Labuha – Sebuah langkah besar untuk memperkuat tata kelola pertanahan baru saja diambil di Kabupaten Halmahera Selatan. Pada Senin (23/02/2026), Kantor Pertanahan Kabupaten Halmahera Selatan resmi menjalin kerja sama strategis dengan Kejaksaan Negeri (Kejari) Halmahera Selatan.
Penandatanganan Perjanjian Kerja Sama (PKS) ini dilakukan langsung oleh Kepala Kantor Pertanahan Halsel, Bapak Yudi Khaedar, S.Sos., M.H., bersama Kepala Kejaksaan Negeri Halsel, Bapak Tommy Busnarma, S.S., S.H., M.H., bertempat di Labuha.
Fokus Utama: Bantuan Hukum dan Penuntasan Masalah Pertanahan Inti dari kesepakatan ini adalah kolaborasi di bidang Hukum Perdata dan Tata Usaha Negara. Nantinya, Jaksa Pengacara Negara akan memberikan bantuan hukum, pertimbangan hukum, hingga tindakan hukum lainnya bagi Kantor Pertanahan.
Artinya, jika ada kendala hukum yang dihadapi Kantor Pertanahan—baik di dalam pengadilan (litigasi) maupun di luar pengadilan (non-litigasi)—pihak Kejari siap memberikan pendampingan melalui Surat Kuasa Khusus.
Perang Melawan Mafia Tanah Satu poin yang menjadi perhatian masyarakat adalah komitmen kedua lembaga ini untuk bersama-sama melakukan langkah pencegahan dan penindakan terhadap mafia tanah. Kerja sama ini diharapkan mampu memitigasi risiko hukum, menutup celah korupsi, dan memastikan sengketa tanah di wilayah Halmahera Selatan bisa diselesaikan dengan adil.
Selain itu, kedua belah pihak sepakat untuk melindungi Proyek Strategis Nasional (PSN).
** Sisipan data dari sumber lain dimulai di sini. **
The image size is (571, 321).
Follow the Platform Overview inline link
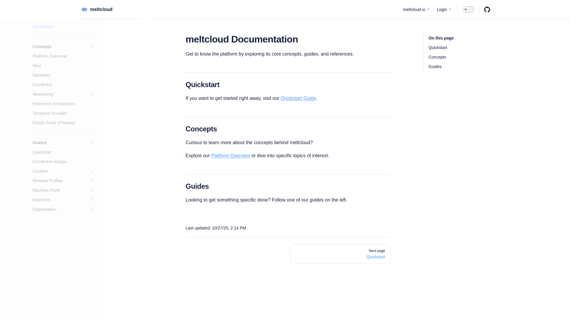(230, 156)
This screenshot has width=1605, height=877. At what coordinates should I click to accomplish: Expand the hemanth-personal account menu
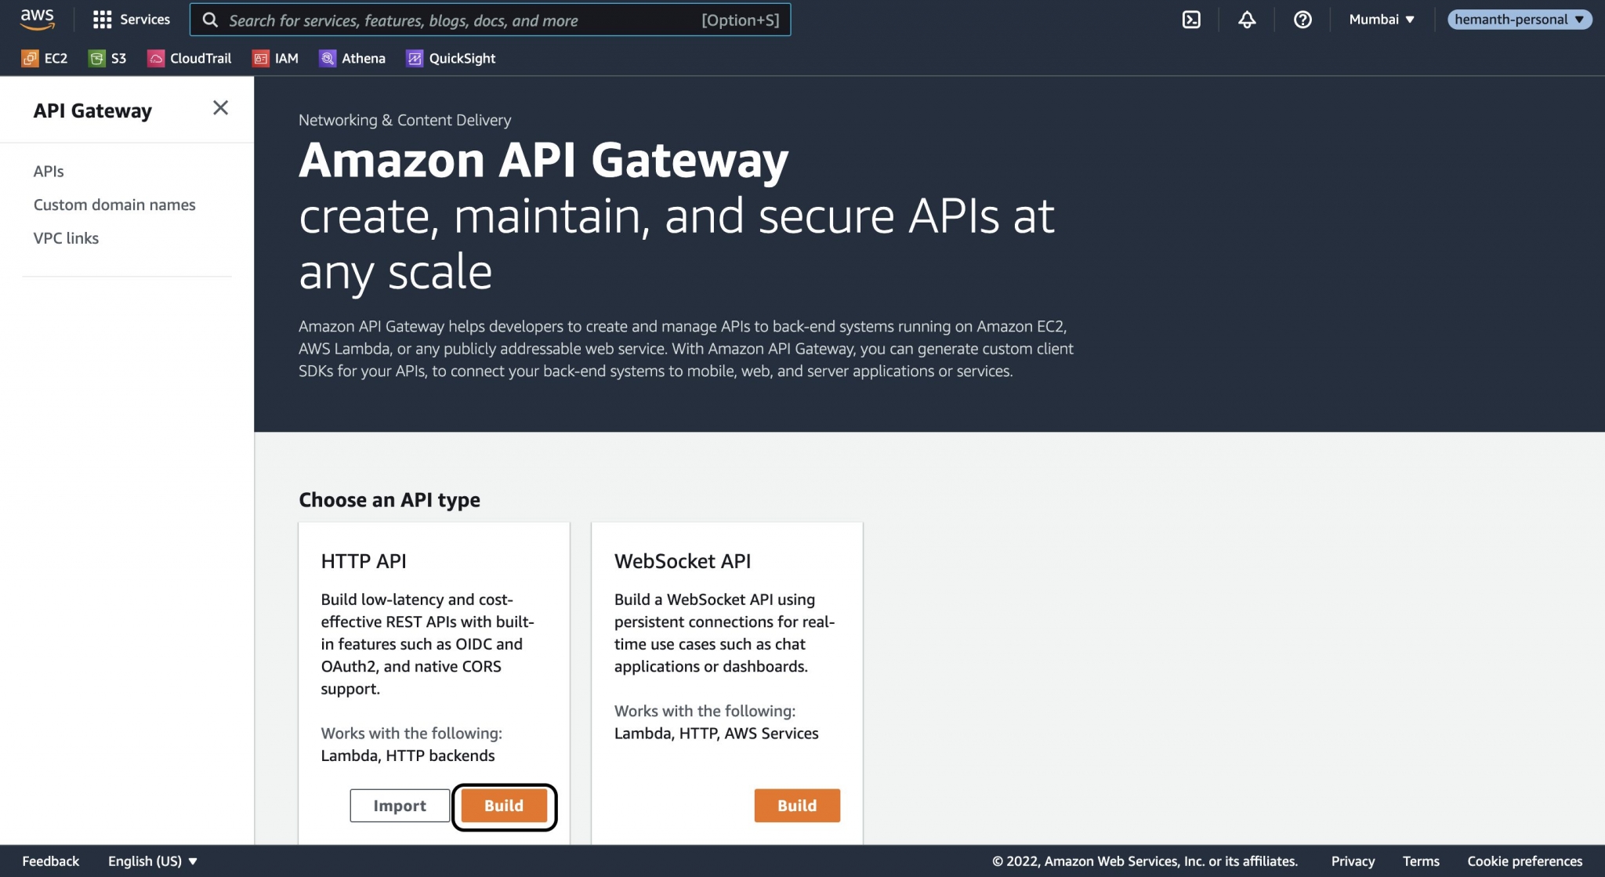pos(1519,20)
Jika ada laporan masyarakat mengenai dugaan penyalahgunaan wewenang pada proyek negara tersebut, disepakati untuk mendahulukan proses administrasi pemerintahan sesuai undang-undang yang berlaku sebelum masuk ke tahap penyidikan.
Bukan Sekadar Seremonial Kerja sama yang berlaku selama dua tahun ini tidak hanya berhenti di atas kertas. Untuk meningkatkan kualitas pelayanan, BPN dan Kejari juga berencana menggelar berbagai kegiatan edukatif seperti lokakarya, seminar, hingga sosialisasi mengenai aturan agraria dan tata ruang bagi para pegawainya.
Dengan adanya sinergi ini, diharapkan masyarakat Halmahera Selatan mendapatkan kepastian hukum yang lebih baik dalam urusan pertanahan. Suasana yang kondusif dan bebas dari praktik kejahatan pertanahan kini menjadi prioritas utama kedua instansi tersebut.